El Salvador is on the cusp of a historic vote on the future of women's reproductive rights in the country, as a growing campaign has highlighted the plight of women facing its draconian abortion law. The Central American country's healthcare commission could now vote as soon as Monday (27 March) on whether or not the decriminalisation of abortion should be debated by the legislative assembly.
A total ban on abortion was implemented in 1998, as the country rebuilt itself following more than a decade of bitter civil war. Having played a key role in brokering the peace agreement which ended the war, the Catholic Church was able to use its position to influence legislative changes, including one that would see abortion banned in all circumstances.
Under the current law, abortion is illegal even in the instance that a woman's health or life is endangered, or the pregnancy is not viable.

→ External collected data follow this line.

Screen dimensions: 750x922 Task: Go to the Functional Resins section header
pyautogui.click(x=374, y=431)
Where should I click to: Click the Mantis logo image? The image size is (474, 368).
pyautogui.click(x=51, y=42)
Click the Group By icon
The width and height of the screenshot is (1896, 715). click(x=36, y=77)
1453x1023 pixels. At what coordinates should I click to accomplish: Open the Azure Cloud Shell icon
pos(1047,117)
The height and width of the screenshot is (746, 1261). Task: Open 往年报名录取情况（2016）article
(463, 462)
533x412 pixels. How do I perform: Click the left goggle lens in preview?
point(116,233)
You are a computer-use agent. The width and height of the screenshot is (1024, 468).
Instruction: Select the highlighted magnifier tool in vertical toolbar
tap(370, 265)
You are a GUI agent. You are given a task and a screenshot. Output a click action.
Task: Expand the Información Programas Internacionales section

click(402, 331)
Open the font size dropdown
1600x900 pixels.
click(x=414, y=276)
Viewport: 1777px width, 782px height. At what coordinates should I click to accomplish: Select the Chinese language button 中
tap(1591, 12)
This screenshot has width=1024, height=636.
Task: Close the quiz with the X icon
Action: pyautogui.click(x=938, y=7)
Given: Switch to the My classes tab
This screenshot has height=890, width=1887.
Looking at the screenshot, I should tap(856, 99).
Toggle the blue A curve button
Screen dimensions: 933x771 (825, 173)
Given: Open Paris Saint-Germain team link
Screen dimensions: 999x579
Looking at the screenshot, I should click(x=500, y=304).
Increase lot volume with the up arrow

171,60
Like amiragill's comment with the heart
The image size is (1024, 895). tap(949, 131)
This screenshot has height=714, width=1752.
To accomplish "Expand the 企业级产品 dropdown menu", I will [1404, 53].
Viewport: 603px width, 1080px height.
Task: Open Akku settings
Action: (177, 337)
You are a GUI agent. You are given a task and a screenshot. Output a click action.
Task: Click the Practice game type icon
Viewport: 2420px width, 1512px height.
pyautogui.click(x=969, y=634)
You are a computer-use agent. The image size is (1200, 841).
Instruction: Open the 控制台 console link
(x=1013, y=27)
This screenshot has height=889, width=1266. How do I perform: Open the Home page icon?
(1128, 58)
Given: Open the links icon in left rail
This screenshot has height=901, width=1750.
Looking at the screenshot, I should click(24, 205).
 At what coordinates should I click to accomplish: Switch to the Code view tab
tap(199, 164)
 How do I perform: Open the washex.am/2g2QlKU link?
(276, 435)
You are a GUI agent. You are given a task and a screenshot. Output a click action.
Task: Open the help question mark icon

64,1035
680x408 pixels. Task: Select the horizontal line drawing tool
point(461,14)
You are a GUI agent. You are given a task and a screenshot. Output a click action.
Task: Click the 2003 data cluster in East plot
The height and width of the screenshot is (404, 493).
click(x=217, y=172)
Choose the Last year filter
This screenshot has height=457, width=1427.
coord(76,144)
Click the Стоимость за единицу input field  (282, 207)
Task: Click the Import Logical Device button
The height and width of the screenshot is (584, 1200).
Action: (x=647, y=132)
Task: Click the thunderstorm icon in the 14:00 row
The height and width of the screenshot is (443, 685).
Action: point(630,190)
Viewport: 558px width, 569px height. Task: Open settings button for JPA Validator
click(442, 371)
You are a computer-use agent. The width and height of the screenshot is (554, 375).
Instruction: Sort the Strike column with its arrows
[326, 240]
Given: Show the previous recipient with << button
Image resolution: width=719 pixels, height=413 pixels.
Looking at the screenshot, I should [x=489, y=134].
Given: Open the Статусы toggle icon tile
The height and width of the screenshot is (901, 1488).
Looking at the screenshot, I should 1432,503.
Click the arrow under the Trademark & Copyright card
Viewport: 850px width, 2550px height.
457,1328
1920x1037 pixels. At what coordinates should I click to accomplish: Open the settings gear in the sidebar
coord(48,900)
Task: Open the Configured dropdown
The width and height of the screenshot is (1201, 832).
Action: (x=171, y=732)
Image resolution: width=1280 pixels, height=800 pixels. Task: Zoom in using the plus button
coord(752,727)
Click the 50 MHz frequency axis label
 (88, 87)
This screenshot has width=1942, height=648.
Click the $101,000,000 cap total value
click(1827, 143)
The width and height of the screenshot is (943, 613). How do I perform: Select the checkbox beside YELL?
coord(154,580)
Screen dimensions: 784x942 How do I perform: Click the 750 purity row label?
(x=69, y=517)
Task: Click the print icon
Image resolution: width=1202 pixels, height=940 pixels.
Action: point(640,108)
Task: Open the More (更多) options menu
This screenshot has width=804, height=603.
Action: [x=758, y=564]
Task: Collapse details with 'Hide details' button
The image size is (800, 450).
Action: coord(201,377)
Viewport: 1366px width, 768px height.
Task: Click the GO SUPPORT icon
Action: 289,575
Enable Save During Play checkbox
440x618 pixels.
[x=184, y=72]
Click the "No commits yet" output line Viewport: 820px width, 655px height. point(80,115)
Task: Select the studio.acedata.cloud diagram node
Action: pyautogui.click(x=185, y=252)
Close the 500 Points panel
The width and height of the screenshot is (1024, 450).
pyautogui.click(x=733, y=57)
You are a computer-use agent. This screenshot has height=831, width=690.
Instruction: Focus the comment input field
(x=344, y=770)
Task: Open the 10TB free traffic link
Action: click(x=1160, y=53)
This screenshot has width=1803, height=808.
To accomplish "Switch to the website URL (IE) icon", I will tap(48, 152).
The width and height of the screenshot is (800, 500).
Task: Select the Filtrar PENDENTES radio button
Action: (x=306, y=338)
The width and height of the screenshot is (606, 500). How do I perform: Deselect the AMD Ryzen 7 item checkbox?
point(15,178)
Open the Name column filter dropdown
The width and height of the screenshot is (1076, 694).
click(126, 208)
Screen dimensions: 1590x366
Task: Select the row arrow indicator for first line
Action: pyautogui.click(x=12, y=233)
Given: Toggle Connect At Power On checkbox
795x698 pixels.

Aside from the physical and psychological health issues related to this, the number of women risking their lives to undergo dangerous backstreet abortions, the legal implications are also troubling.
Though abortion technically carries a sentence of up to eight years, in reality many of the cases are tried as homicides, which carries a maximum sentence of 40 years. Additionally, there has been a number of cases of women being imprisoned for abortion when their pregnancy miscarried.
Speaking to IBTimes UK Sara García, Feminist and human rights activist for the Citizen's Group for the Decriminalization of Abortion in El Salvador said: "This is a situation that affects women who live in situations of poverty and young women – it is of great importance that the debate does not have a dogmatic perspective."
Las 17, so-called because of the 17 women imprisoned, despite not having aborted their pregnancies at the time of the campaign's launch, has worked in the country to highlight the plight of such women. This action has culminated in the release of some though others remain in prison, including Veronica who was imprisoned for 30 years after miscarrying in the final weeks of her pregnancy, which occurred as a result of rape. She was 19 at the time and has served 11 years of her sentence.
As a result of this campaigning following the revelation of high rates of suicide in teenage girls, debate has opened up once more, with the legislative commission set to vote on whether or not the El Salvadorian government should vote on relaxing of the laws to decriminalise abortion in cases of the pregnancy presenting a threat to the woman's life, the pregnancy is not viable, the rape or trafficking of women or girls.
With three members of the nine-person committee in favour of a vote on the issue by the legislative assembly, three against and three undecided, the legal changes are far from a forgone conclusion and in fact only a year ago the country's opposition party had attempted to have the maximum penalty for abortion increased to 50 years, and it is still being considered.
Nonetheless, the commission's vote signifies a great shift in opinion, while campaigners across the US worry about the direction of travel for reproductive rights under President Donald Trump. If the assembly ultimately votes to change the law, it would give El Salvador more progressive abortion laws than Ireland.
Garcia added: "The actions of the members of this commission should be in accordance with the human rights of women and not just the belief of a specific group – a conservative group. It's time that our country moves away from being one of the countries with the most restrictive abortion legislation in the world."